An old baseball saying is that good pitching will stop good hitting. Over the first two months of the 1993 season the Detroit Tigers made it look like no one in the league had good pitching. The ’93 team is largely forgotten today, but that season they were as powerful a lineup as the Tigers have ever had, and for several weeks they lit up the league, scoring runs at an alarming and eye-popping rate.
They were the oldest team in the league and their leader was the dean of all managers. The white-haired Sparky Anderson was in his 25th season in the majors and his 16th in Detroit. The club wasn’t expected to do much after a sixth place finish the previous season. The pitching staff was riddled with holes, especially the bullpen. But the Tigers were in first place as late as June 25, and early in the year they looked like they may set a record for run scoring.
At the heart of the team were three stars left over from the glory days of the 1980s: 36-year old second baseman Lou Whitaker, 36-year old outfielder Kirk Gibson, and 35-year old shortstop Alan Trammell. There was also behemoth Cecil Fielder at first base, young star shortstop Travis Fryman, and catcher Chad Kreuter.
“We were a team that got on base and could score in lots of ways,” said center fielder Milt Cuyler, who stoled 13 bases in part-time duty. “But mostly, the big guys could smack the ball.”
A former two-time home run champion, Fielder was one of those big guys. In ’93 he hit 30 homers and continued his penchant for driving in runs with 113 RBI. The Tigers ended up second in the league in homers with 178, with eight players hitting at least 10. Fryman socked 22, Kreuter 15, Gibson 13, and Trammell 12.
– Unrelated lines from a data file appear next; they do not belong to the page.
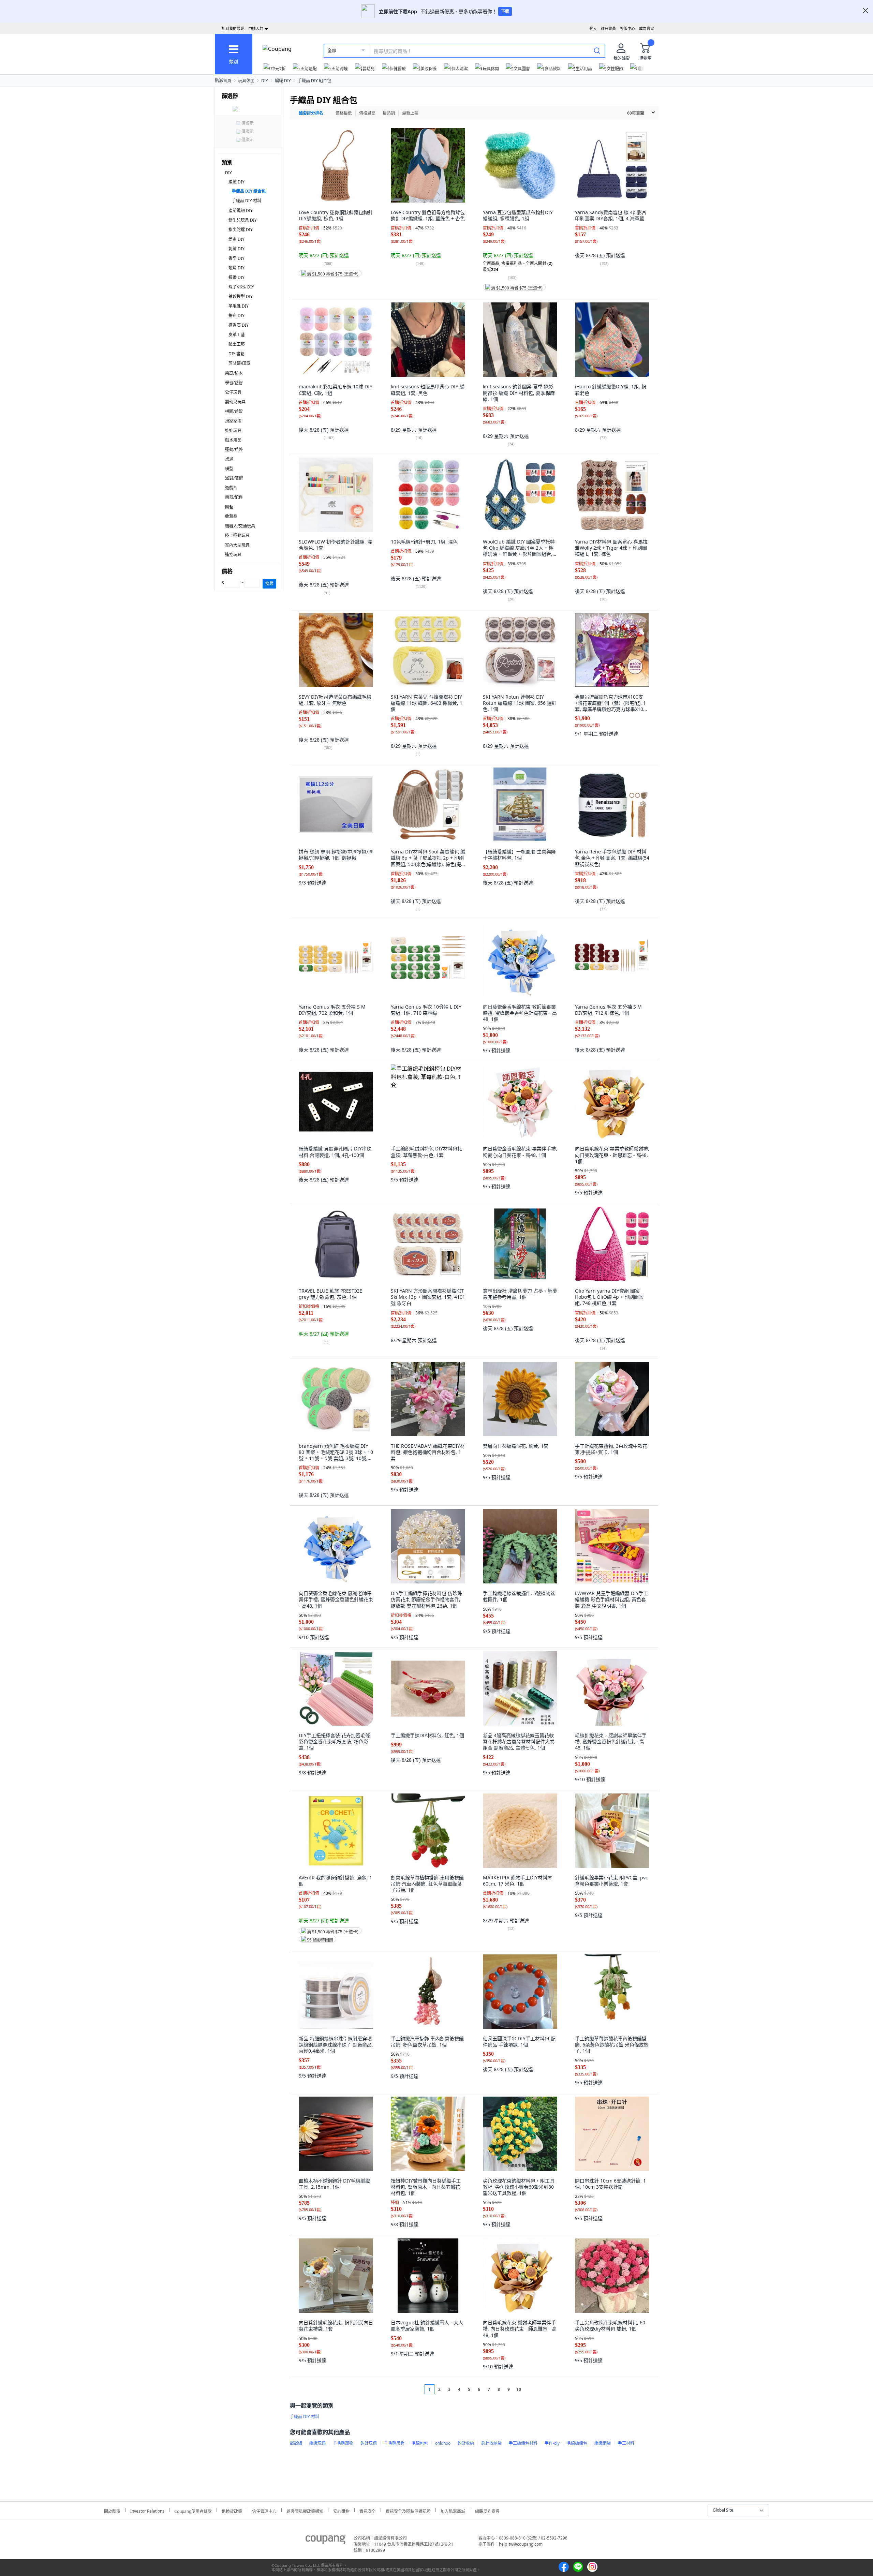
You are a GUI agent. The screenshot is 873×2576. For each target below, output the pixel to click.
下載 (505, 11)
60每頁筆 (635, 113)
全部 (332, 51)
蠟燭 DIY (236, 268)
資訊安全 (367, 2510)
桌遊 (229, 459)
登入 (593, 28)
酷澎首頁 (223, 80)
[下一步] (531, 2389)
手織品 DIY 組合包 (314, 80)
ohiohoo (442, 2443)
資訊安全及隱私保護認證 (408, 2510)
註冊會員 (608, 28)
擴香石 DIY (238, 325)
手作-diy (552, 2443)
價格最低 (344, 113)
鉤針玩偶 (368, 2443)
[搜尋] (597, 50)
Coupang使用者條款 (193, 2510)
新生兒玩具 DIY (242, 220)
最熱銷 (389, 113)
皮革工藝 (236, 335)
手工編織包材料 (523, 2443)
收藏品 (231, 516)
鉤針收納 (466, 2443)
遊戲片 (231, 488)
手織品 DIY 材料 (246, 201)
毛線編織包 (577, 2443)
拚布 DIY (236, 315)
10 (518, 2389)
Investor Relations (147, 2510)
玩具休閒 (246, 80)
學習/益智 (234, 383)
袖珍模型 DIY (240, 296)
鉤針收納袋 (491, 2443)
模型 (229, 469)
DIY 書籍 (236, 354)
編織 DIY (283, 80)
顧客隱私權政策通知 (304, 2510)
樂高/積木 (234, 373)
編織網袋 (602, 2443)
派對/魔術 (234, 478)
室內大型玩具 (237, 545)
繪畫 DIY (236, 239)
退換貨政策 (232, 2510)
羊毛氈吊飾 (394, 2443)
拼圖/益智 (234, 411)
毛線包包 (420, 2443)
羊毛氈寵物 (343, 2443)
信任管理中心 (264, 2510)
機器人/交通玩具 (240, 526)
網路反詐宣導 (487, 2510)
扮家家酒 (233, 421)
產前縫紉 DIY (240, 210)
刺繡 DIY (236, 249)
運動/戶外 (234, 449)
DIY (264, 80)
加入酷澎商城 (453, 2510)
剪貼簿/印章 (239, 363)
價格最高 (367, 113)
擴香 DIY (236, 277)
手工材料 (626, 2443)
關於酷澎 (112, 2510)
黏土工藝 (236, 344)
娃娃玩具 (233, 430)
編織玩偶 (317, 2443)
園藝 (229, 507)
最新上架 (410, 113)
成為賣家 (646, 28)
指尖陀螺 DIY (240, 230)
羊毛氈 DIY (238, 306)
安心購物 (341, 2510)
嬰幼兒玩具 (235, 402)
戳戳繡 (296, 2443)
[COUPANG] (325, 2541)
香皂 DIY (236, 258)
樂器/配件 (234, 497)
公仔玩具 (233, 392)
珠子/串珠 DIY (241, 287)
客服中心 (627, 28)
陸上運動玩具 (237, 535)
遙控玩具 (233, 554)
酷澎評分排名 (311, 113)
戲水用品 (233, 440)
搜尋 (269, 583)
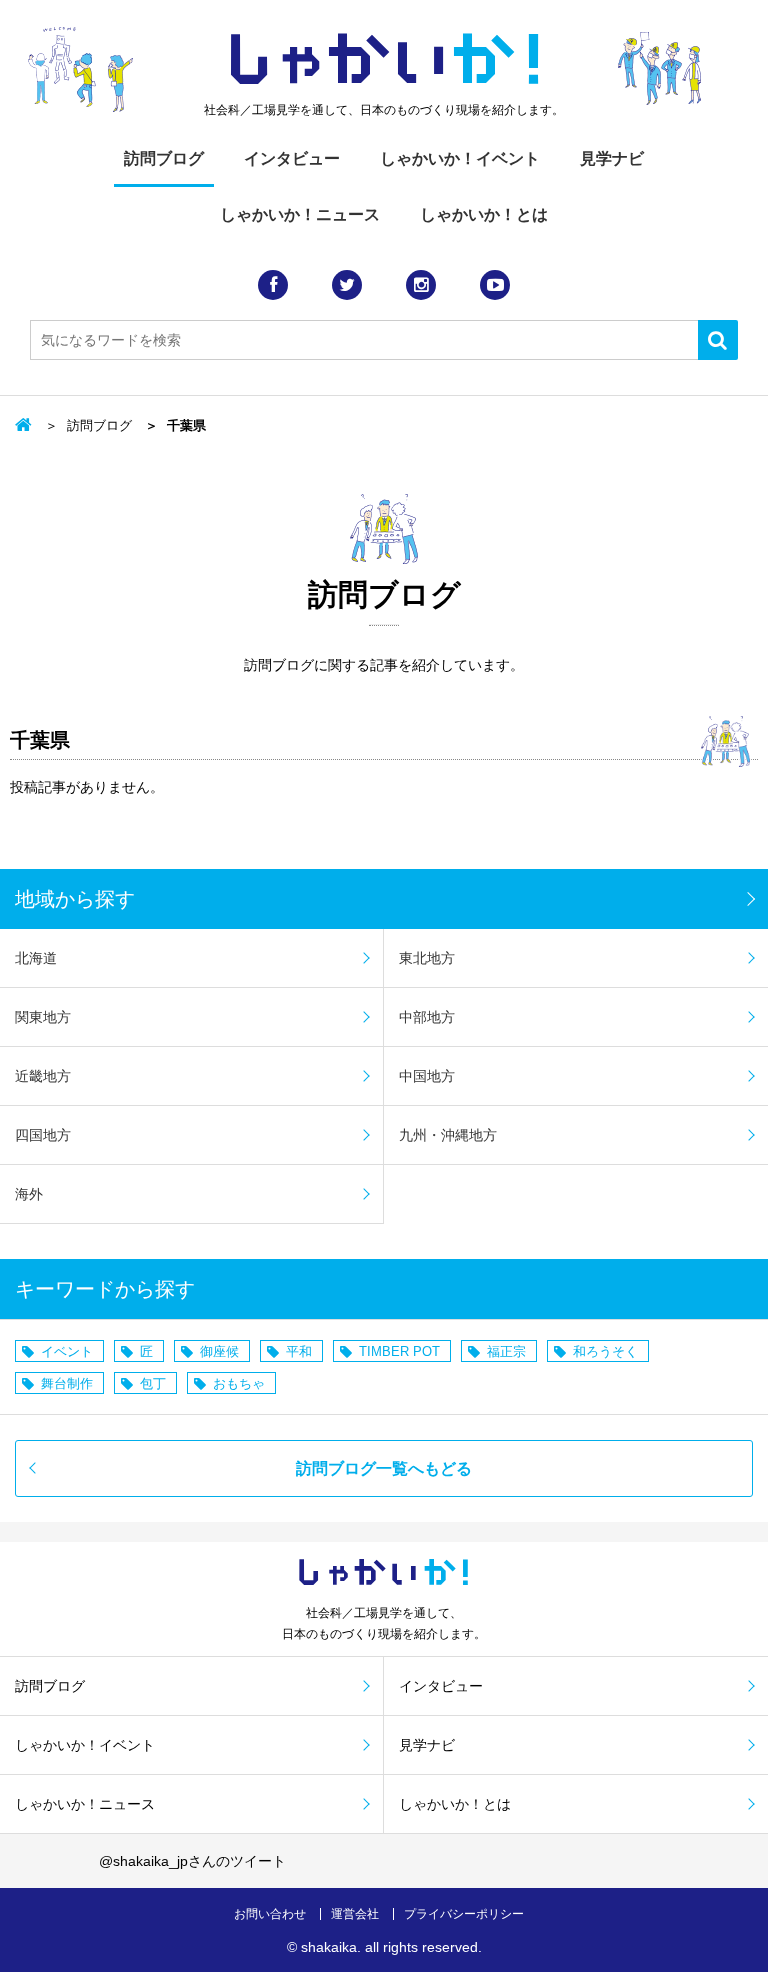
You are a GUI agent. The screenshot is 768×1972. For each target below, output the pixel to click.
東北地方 (427, 958)
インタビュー (292, 158)
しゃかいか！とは (484, 214)
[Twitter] (347, 285)
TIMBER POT (399, 1351)
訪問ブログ (164, 158)
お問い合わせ (270, 1914)
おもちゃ (239, 1383)
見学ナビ (612, 158)
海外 (29, 1194)
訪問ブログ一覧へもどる (384, 1468)
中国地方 (427, 1076)
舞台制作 (67, 1383)
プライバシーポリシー (464, 1914)
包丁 (153, 1383)
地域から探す (75, 899)
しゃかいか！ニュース (300, 214)
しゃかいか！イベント (460, 158)
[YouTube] (495, 285)
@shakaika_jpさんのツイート (192, 1861)
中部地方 (427, 1017)
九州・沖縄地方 (448, 1135)
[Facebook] (273, 285)
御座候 (219, 1351)
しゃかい (384, 60)
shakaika (329, 1947)
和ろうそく (605, 1351)
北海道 (36, 958)
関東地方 (43, 1017)
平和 (299, 1351)
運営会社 (355, 1914)
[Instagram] (421, 285)
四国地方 (43, 1135)
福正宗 (506, 1351)
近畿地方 (43, 1076)
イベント (67, 1351)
Three players exemplified the offense-minded ’93 Tigers, two of them switch-hitters: Tony Phillips and Mickey Tettleton. Phillips could play just about anywhere in the field and even DH, but he mostly ended up in the outfield. A patient leadoff man, “Tony the Tiger” set the table for the Tiger run machine. He got on base via walk or hit more than 300 times and scored 113 runs while hitting for a .313 average.
Tettleton, known among his teammates as “Fruit Loop” because of his love affair with the cereal, was equally versatile. He caught, played first, and also saw duty in the outfield and at DH when needed. With power from both sides of the plate, Tettleton did some serious damage that year: 32 homers, 110 RBI, and 109 walks. The base on balls was an integral weapon for Sparky’s club in 1993. That season the Tigers drew 765 free passes, 110 more than the next closest total in the AL. The Tigers also swung and missed a lot, leading the league with more than 1,122 strikeouts.
The other player was Rob Deer, an all-or-nothing home run hitter who frequently swung so hard that he popped buttons on his uniform jersey. Deer got off to a red-hot start, but for the season he hit settled in with 14 homers and an anemic batting mark of .217. Amazingly, Deer struck out 120 times in just 90 games.
With a lineup built around patience and swing-from-the-heels power, the Tigers got off to an historic start in tallying runs. In their home opener the team pummeled the Athletics by the score of 20-4. In that game Fryman had five RBI, Tettleton plated four, and Fielder went 4-for-4 as the Tigers pounded out 18 hits and drew 12 walks. Four days later against the Mariners, the Tigers won 20-3, this time behind 20 hits and 10 more free passes. In that game Fryman and Kreuter each had four hits, Fryman scoring five times. The next day the team outslugged the M’s 8-7. But that was just the beginning. When the club went on the road to face the Twins for a three-game series in late April, Detroit pounded their way to victories by the scores of 12-4, 17-1, and 16-5. In the series Detroit banged out 46 hits and drew 22 walks while clubbing 11 homers and 23 extra-base hits.
“I’ve never seen anything like it,” Minnesota catcher Brian Harper said. “[They] just teed off on everything, [they] can score a lot of runs and win a lot of games with their lineup. It’s scary.”
In first place by April 23, the team stayed there for two months. Over the first six weeks of the season the vaunted Tiger offense was averaging 8.5 runs per game. They were on pace to score more than 1,300 runs!
But even with their success, Sparky was wary. “The key is pitching. You won’t win much with firepower… If we don’t get pitching, it doesn’t matter if we run nine Mickey Mantles up there.”
Sure enough, in June the team went on a 10-game losing skid during which they were outscored 80-31. The Tigers never really recovered from the losing streak, and finished in third place in their division. They did however lead the league in runs scored with 899, also leading in walks, on-base percentage, and slugging.
“That was a team that scared the rest of the league early on because we could hit,” Sparky said. But ultimately the lack of pitching did the ’93 team in.